How this plays out in generating incremental ticket sales and sponsorships is in development. Regardless, MLB has correctly placed its outreach ahead of its sales efforts. Now with some additional intelligent planning and programming, the league is poised to reap its just rewards.

The PGA of America saw the light years ago, according to Earnie Ellison, director of business and community relations. Now 23 percent of total expenditures are placed with minority businesses. Using an aggressive outreach, and with the help of organizations such as the Black Chamber of Commerce, the PGA seeks out minority- and women-owned businesses two years ahead of any major PGA event to ensure maximum inclusion. As impressive as it is now, this dedication to economic parity is surging; a number of new programs are in the design phase.

So what about you? Do you want a good-size chunk of the market that literally is the future of the United States? Where should you start? Is your head buzzing?

MLB’s Diverse Business Partner program includes minority- and women-owned businesses in baseball’s buying needs.
Constructing a minority purchasing program sounds more highfalutin and expensive than it is in reality. And fortunately for you, somebody has already done a lot of the work: the National Minority Supplier Development Council, a nonprofit agency whose mission is to assist companies and agencies in creating minority purchasing programs and to provide direct links between corporate America and minority-owned business enterprises.

You would be hard-pressed to find anybody more knowledgeable about dynamic purchasing in sports than Malik Ali, executive director of the Florida Minority Supplier Development Council. When NASCAR recently committed to developing a minority purchasing component as part of its overall diversity strategy, Ali is the man it turned to for guidance. An extremely effective executive with an impressive career in blue-chip companies, Ali (malik@fmsdc.org) has built what may be the strongest council in America.

Each year Ali and the Florida council, an affiliate of the national organization, host a trade fair where sellers can be introduced to buyers and begin developing business relationships. Participating corporations have direct access to a real-world laboratory where they can ask questions and learn all about their potential new constituents.

A little introspection will tell you there’s no good reason for you to be standing on the sidelines, and there are plenty of potential rewards for getting involved. Remember Fannie Mae’s NBA program of the mid-1990s? Teams, Fannie Mae and companies related to home buying staged events where an aspiring buyer could learn the basics of pursuing the American Dream.

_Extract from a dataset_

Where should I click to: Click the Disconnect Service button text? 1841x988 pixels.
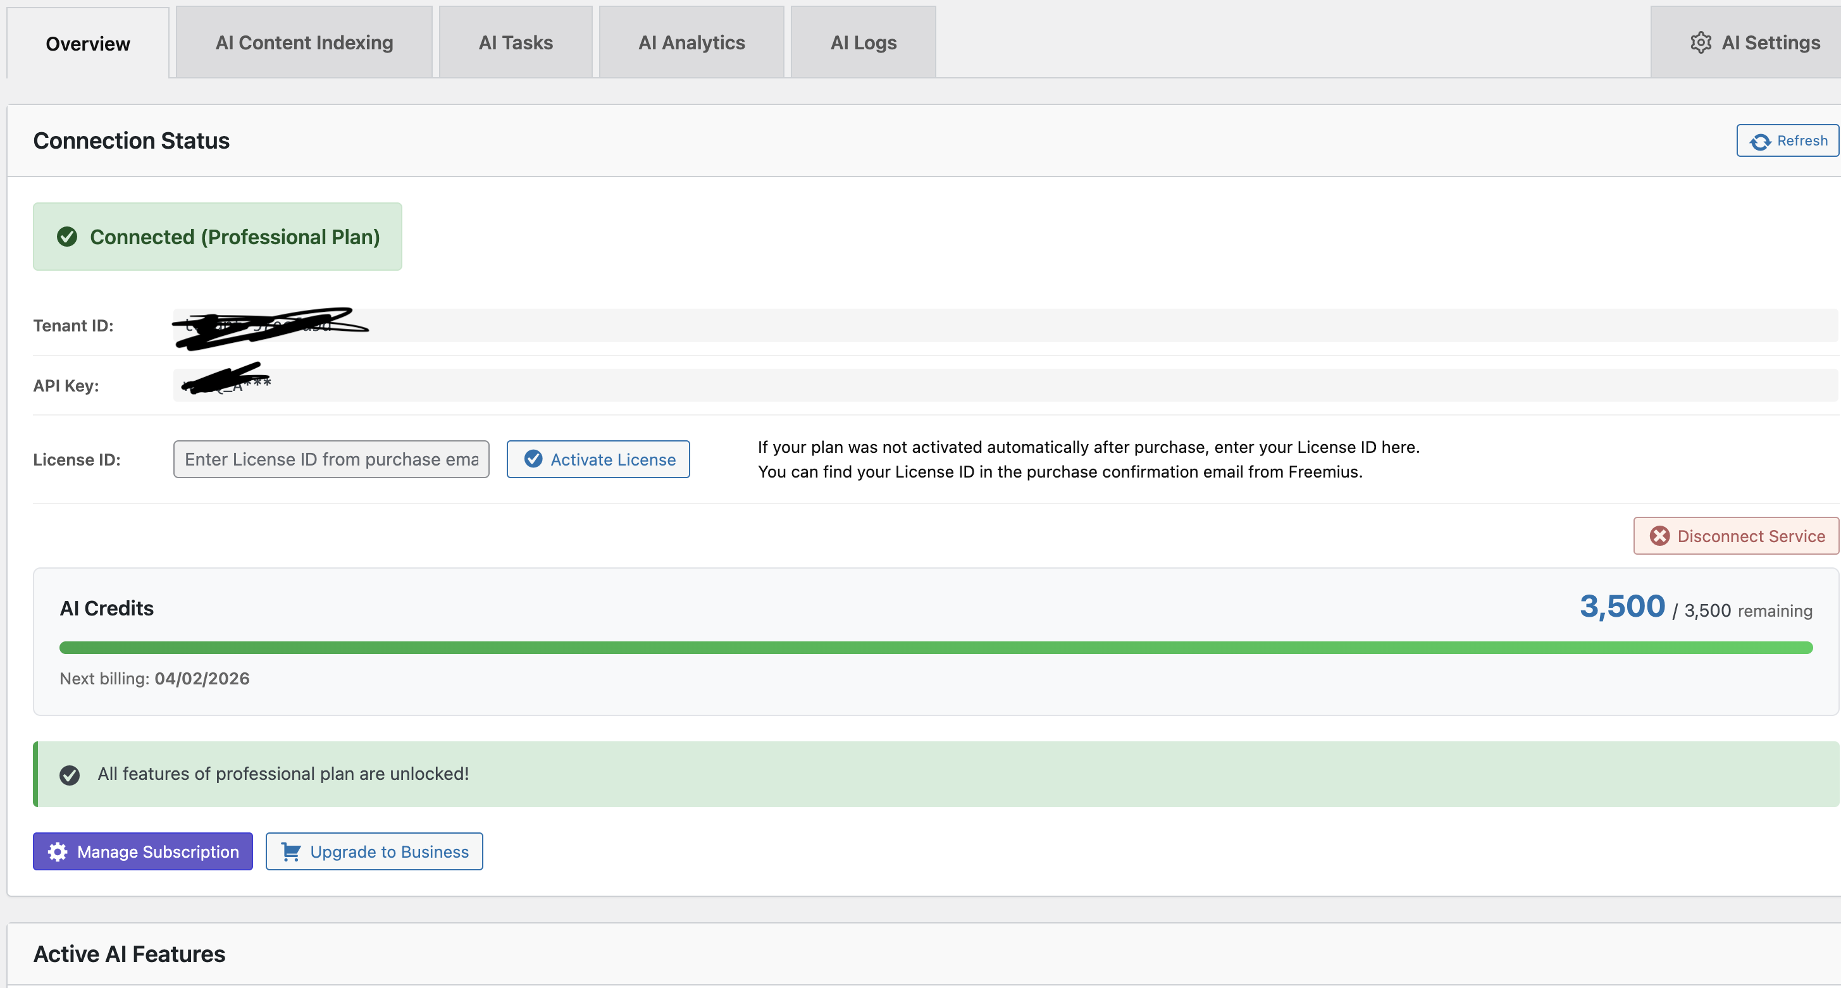click(x=1750, y=536)
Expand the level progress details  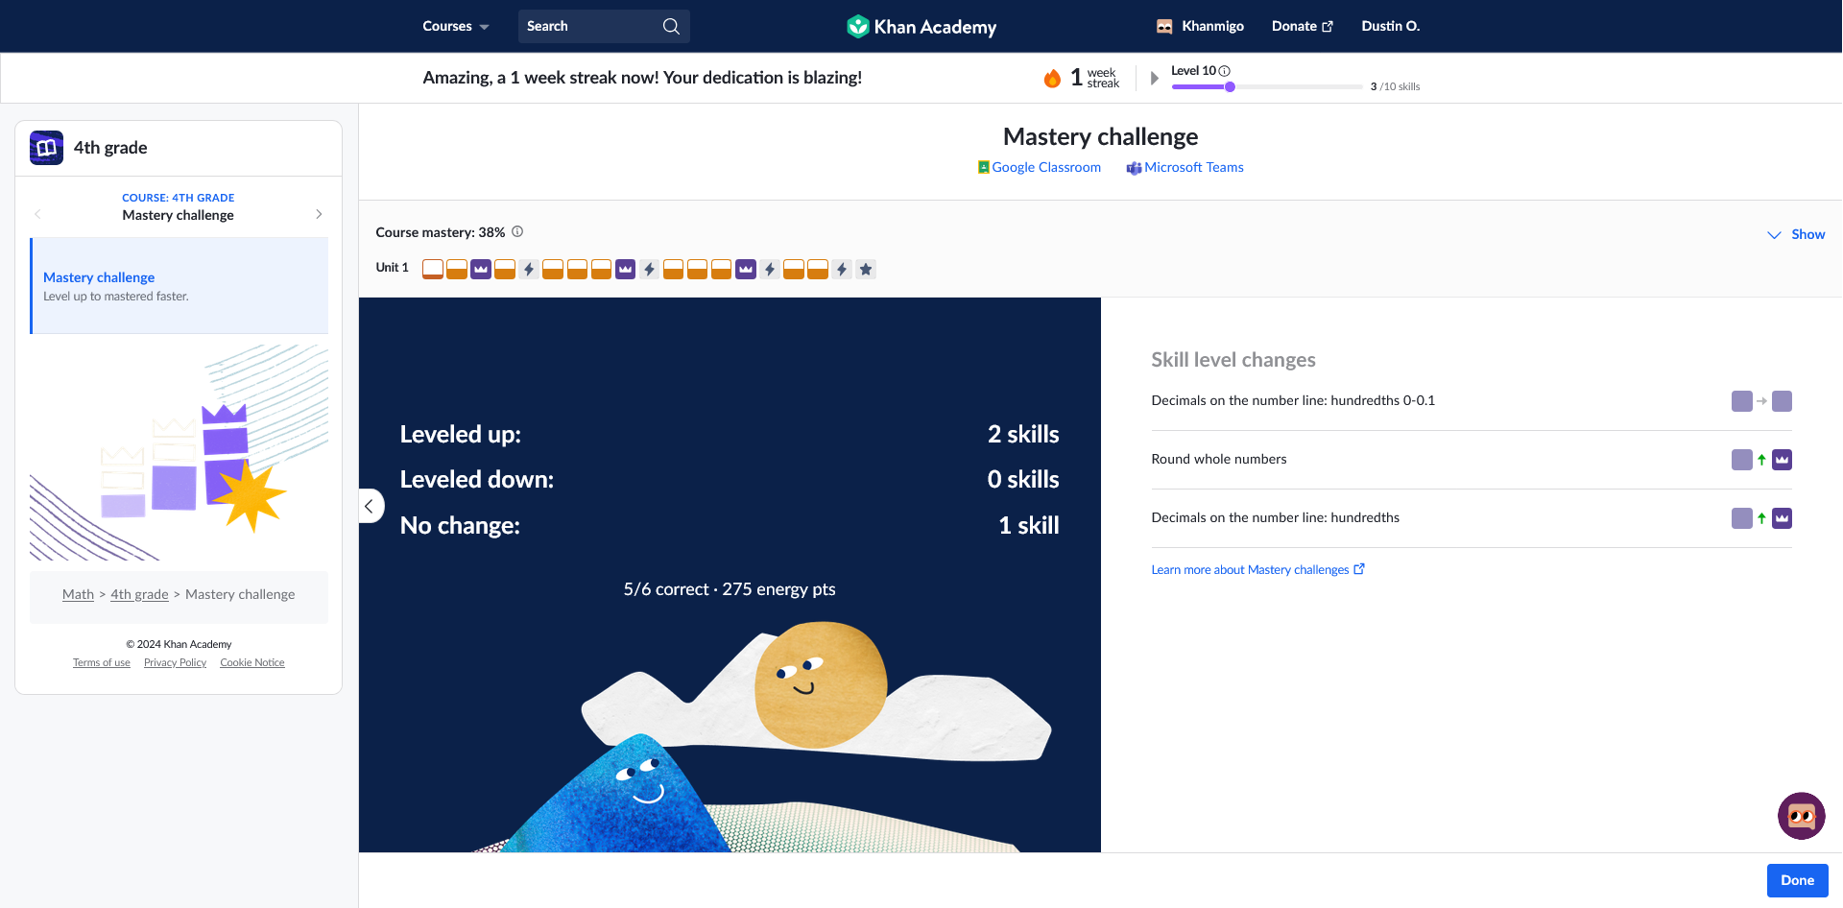(x=1155, y=78)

Consider hosting a minority purchasing event at your venue. Can you see it? Scores of minority-owned businesses and major companies sitting in your stands at a game. The local print shop guy, who is active in all sorts of Hispanic organizations, is invited to throw out the first pitch. The local Telemundo and Univision outlets are there to film it for that night’s news. Include your other sponsors. Enlighten them on the merits of dynamic purchasing.

The NMSDC refers minority-owned business to sources of capital and financing for contracts and purchase orders. Teaming up with the NMSDC can breathe life into or toss a life preserver to minority businesses. That’s community outreach with real-life impact. Such actions build up karmic equity that eventually will be rewarded at the box office.

Beyond the buying and selling part, it is a premier networking organization for minority businesses. And because they are merchants, it’s likely they know many of the other people you want to be your customers. Since politics and venue building seem to be inexorably linked, you should recognize that the individual state councils are multidimensional and nationally linked. They are vitally interested in what’s going around the state and are plugged into many different organizations that you should know about and consider joining. These organizations are composed of key influencers, and while they probably cannot carry the whole burden themselves, they can certainly be vocal allies and linked to your cause.

As a marketing executive, your job is to get acquainted with and develop an understanding of your existing and potential customers. Creating a dynamic purchasing program is one of the best ways to get the job done properly.